Try it: Every line in the data below that holds "text" should be found and copied.

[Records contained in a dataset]
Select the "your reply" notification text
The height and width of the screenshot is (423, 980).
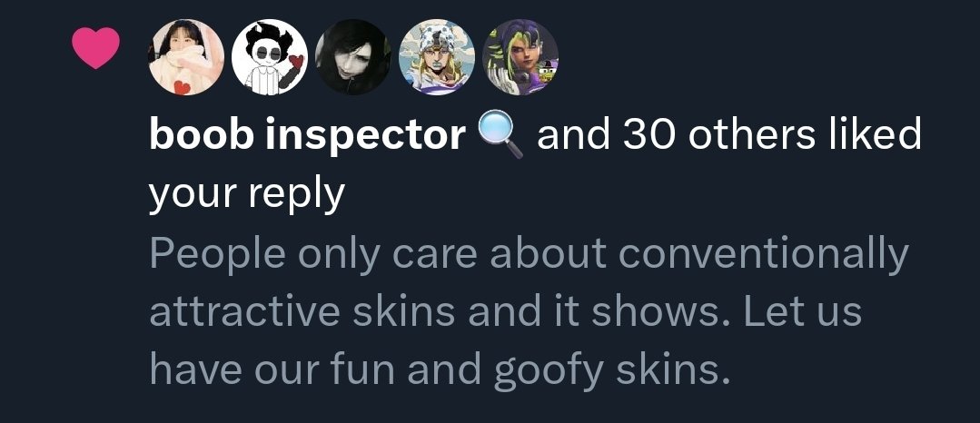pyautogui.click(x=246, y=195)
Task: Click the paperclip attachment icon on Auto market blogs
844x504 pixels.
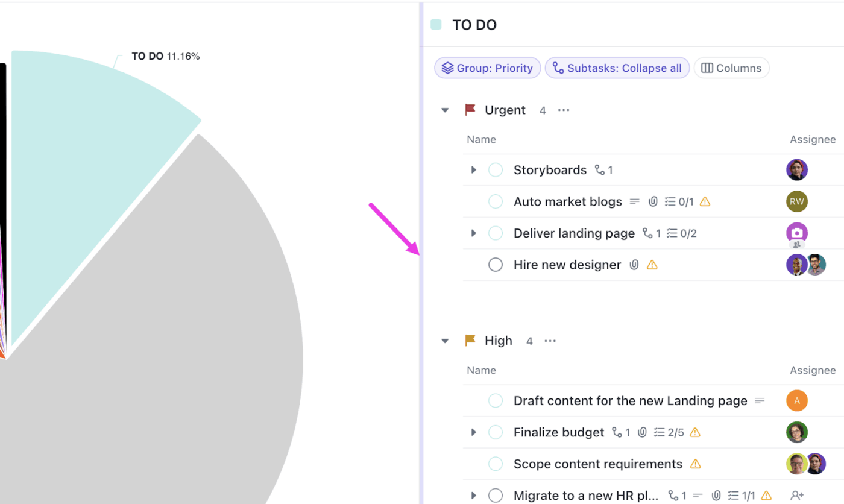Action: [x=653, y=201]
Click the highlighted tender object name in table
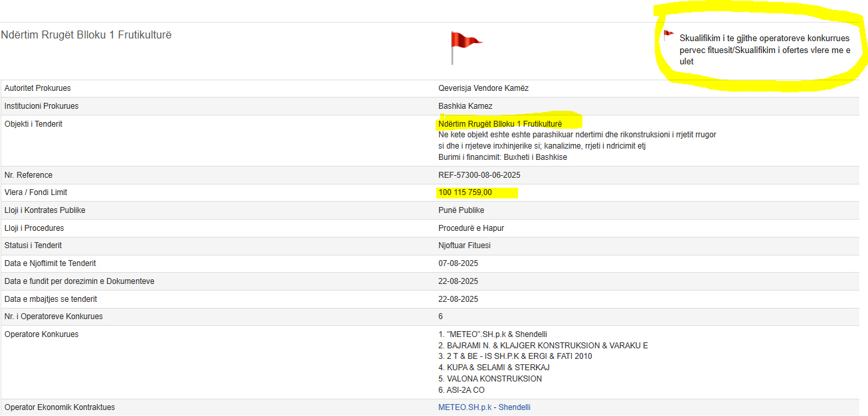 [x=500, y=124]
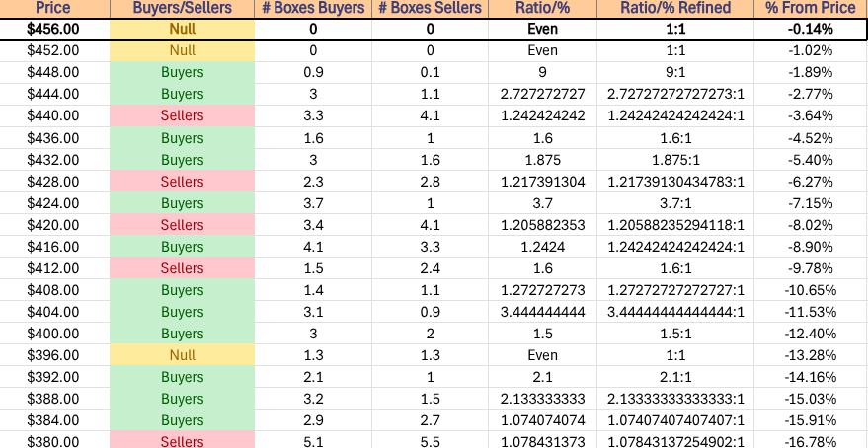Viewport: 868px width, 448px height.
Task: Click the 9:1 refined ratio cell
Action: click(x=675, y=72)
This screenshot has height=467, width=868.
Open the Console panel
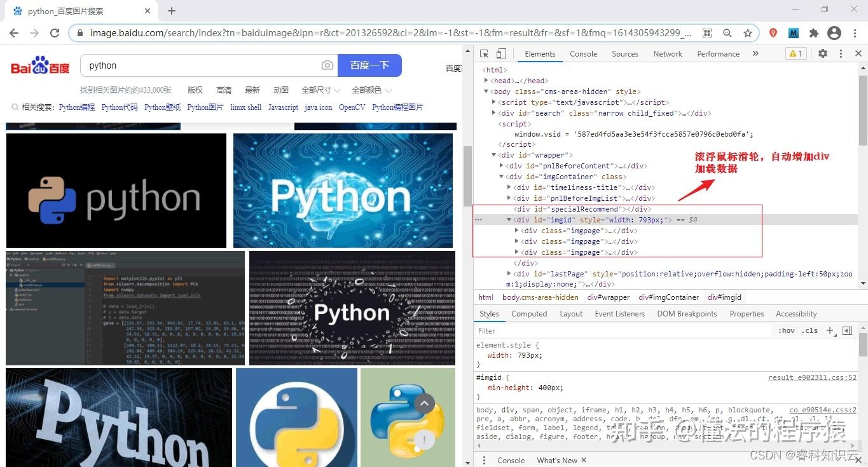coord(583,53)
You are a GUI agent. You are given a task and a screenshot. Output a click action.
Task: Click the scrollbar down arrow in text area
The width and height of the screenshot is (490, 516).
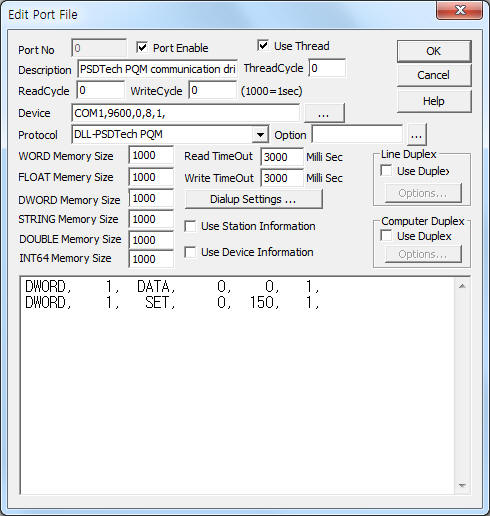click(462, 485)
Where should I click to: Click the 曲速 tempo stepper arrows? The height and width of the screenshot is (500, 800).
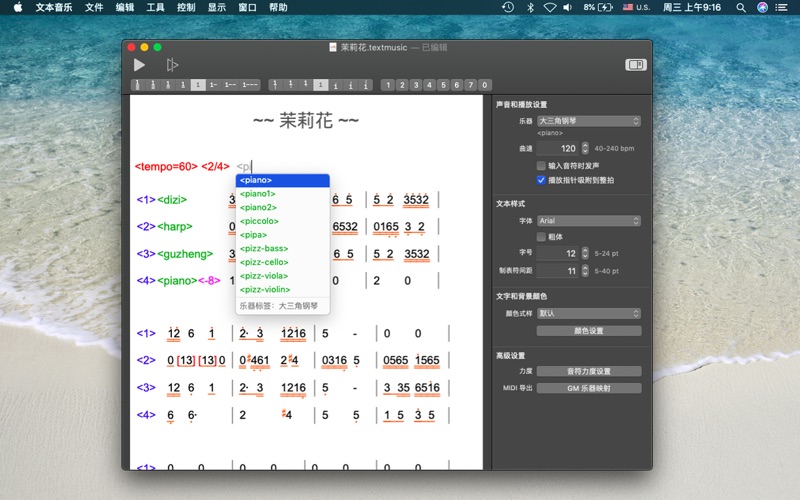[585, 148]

...

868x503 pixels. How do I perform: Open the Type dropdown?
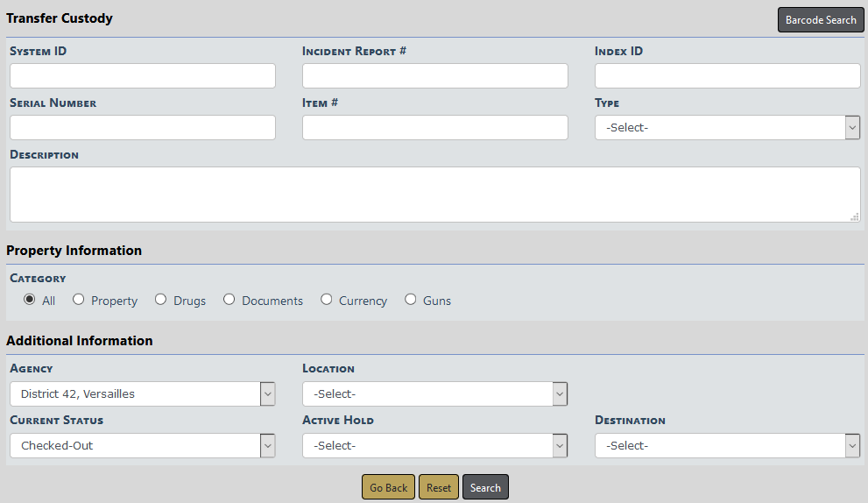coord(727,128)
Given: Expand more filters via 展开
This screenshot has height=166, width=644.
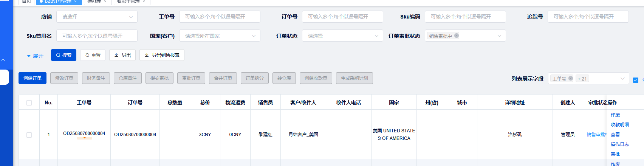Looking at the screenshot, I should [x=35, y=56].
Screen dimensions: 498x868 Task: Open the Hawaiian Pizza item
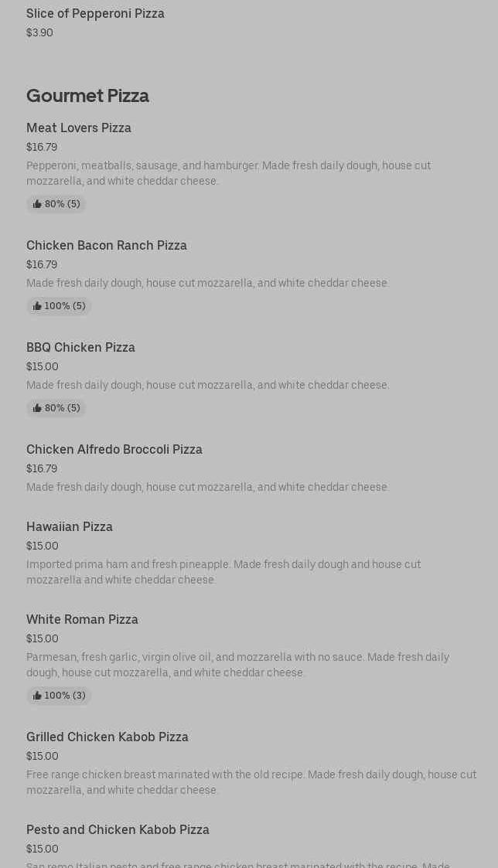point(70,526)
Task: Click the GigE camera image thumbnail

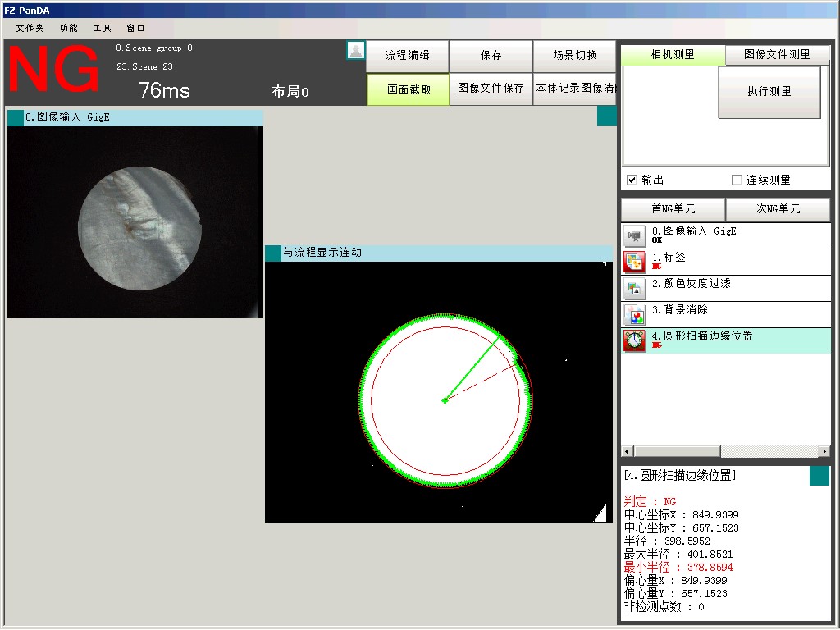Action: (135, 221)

Answer box:
Select the "your reply" notification text
Task: Click the scrollbar down arrow in text area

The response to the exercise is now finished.